MOLECULAR DISSECTION OF DOPAMINE D5 RECEPTOR ACTIONS

In addition to its importance as a neurotransmitter, dopamine has
profound effects on heart rate, blood pressure, renal blood flow, sodium
absorption and water retention. In the clinical setting dopamine is used
to treat patients suffering from shock or impaired renal function. At
low doses the renal effects of dopamine predominate and are mediated by
two receptor subtypes: DA1 and DA2. Little is known about renal DA2
receptor physiology. In contrast, DA1 dopamine receptors mediate
natriuresis and diuresis in the tubules of the renal cortex and
vasodilation of the mesenteric and renal vascular beds. DA1 receptors
in proximal convoluted tubule (PCT) epithelial cells couple to the
stimulation of cAMP and diacylglycerol (DAG) production. Increases in
the concentration of these two second messengers activate protein kinases
A and C, respectively. Two targets of these kinases are the luminal
Na+/H+ exchanger (NHE) and the basolateral Na+-K+ATPase. Both the NHE
and the ATPase are involved in sodium transport but it is the
phosphorylation and subsequent inhibition of Na+/H+ exchanger activity
that results in sodium excretion (natriuresis). Our results suggest that
the dopamine D5 receptor that we recently cloned is identical to the
renal PCT DA1 receptor subtype. We propose that dopamine D5 receptors
in the renal PCT epithelia couple to second messenger systems that
participate in the regulation of Na+/H+ exchanger activity. Therefore,
any interference with the ability of D5/Da1 receptor's to regulate sodium
transport may play an important role in the etiology of certain forms of
essential hypertension. We propose to test several aspects of this
hypothesis. Recently we demonstrated that activated dopamine D5
receptors stimulate cAMP production and the secretion of H+. This latter
effect is sensitive to amiloride suggesting that a Na+/H+ exchanger (NHE)

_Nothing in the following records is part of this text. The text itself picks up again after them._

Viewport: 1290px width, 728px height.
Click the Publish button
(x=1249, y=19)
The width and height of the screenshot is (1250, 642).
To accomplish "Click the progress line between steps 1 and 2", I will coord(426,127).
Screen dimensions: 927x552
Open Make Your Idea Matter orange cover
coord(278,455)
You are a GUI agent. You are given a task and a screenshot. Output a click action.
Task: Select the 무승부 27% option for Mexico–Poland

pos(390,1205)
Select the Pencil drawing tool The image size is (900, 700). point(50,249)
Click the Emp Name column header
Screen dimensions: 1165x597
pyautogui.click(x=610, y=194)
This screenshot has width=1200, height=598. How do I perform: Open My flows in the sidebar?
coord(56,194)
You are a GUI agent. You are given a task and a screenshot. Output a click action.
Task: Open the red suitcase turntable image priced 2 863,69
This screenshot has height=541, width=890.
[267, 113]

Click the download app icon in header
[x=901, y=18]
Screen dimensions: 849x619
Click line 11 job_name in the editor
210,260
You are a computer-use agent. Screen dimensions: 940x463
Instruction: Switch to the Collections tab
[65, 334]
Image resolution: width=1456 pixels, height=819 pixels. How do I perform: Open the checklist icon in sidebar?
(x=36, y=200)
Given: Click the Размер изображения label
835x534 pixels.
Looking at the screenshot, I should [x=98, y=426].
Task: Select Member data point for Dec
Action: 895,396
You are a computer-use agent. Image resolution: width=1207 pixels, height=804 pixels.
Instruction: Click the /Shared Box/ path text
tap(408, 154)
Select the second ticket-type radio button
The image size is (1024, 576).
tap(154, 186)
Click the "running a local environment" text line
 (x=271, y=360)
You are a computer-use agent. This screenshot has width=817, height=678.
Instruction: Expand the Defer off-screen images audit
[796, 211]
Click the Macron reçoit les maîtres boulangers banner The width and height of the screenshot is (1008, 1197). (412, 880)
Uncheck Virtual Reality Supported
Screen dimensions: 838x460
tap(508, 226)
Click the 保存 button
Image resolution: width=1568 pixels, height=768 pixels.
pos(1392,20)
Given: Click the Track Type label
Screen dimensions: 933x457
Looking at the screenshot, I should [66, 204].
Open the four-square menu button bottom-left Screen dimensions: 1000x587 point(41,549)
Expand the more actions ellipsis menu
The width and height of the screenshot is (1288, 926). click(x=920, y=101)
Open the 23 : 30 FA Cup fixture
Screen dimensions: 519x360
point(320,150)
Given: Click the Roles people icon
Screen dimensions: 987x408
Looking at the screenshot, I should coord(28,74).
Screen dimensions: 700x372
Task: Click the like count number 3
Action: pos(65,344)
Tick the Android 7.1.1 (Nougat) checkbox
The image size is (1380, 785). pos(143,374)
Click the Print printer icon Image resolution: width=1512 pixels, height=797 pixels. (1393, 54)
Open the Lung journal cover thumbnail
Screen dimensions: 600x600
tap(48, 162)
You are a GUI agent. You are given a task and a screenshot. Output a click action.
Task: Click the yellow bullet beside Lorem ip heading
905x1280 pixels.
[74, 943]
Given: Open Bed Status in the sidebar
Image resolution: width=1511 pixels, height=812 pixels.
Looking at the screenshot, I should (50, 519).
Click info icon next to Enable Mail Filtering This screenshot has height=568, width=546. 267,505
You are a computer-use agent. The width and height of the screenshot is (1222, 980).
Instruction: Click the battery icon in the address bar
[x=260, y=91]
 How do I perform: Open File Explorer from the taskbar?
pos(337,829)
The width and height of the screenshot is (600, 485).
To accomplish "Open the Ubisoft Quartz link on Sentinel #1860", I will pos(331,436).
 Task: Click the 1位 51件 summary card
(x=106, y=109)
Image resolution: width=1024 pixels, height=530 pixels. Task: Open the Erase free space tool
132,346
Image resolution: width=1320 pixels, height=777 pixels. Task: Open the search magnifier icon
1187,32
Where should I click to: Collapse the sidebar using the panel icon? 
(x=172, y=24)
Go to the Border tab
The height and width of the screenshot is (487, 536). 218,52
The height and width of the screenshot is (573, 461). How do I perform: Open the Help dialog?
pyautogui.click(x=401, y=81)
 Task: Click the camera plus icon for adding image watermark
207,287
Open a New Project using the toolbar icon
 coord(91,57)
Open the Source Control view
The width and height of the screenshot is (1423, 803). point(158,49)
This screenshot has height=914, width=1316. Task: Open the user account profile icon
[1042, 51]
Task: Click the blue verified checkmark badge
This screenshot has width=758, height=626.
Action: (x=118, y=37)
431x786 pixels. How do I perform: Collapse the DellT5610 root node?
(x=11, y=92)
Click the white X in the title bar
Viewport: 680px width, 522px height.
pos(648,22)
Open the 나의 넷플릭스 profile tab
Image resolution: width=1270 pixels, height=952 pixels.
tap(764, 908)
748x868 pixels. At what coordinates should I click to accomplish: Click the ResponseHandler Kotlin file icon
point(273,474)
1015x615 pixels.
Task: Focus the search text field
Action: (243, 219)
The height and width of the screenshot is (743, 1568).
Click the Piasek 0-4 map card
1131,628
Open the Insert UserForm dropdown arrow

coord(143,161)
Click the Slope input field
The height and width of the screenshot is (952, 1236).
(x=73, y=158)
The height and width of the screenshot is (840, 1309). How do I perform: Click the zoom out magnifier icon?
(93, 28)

activity is involved. We propose to pursue the in vitro characterization
of D5's coupling to adenylyl cyclase and phospholipase C. In addition,
we have the opportunity to develop a very powerful in vitro system in
which to dissect D5's regulation of NHE activity. Cell lines expressing
each of the three recently cloned NHEs and the D5 receptor will be
evaluated with respect to dopaminergic regulation of sodium transport.
We also have evidence to suggest that recombinant vaccinia virus vectors
can be used to generate polyclonal anti-receptor antiserum. We will use
this technology to produce anti-D5 antiserum, a valuable reagent for the
analysis of dopamine D5 receptor expression and post translational
modification in normal and diseased renal cortex tissue. Abnormal renal
responses to dopamine have also been reported in two well-documented rat
models of inherited hypertension and we are now in a unique position to
determine whether the genetic defect lies within the dopamine D5 receptor
gene. finally we intend to generate transgenic mice that lack functional
dopamine D5 receptors. The production of these "knockout" mice will
provide a new and powerful mouse model system in which the role of
dopamine D5 receptors in renal physiology in general, and sodium
transport in particular, can be evaluated.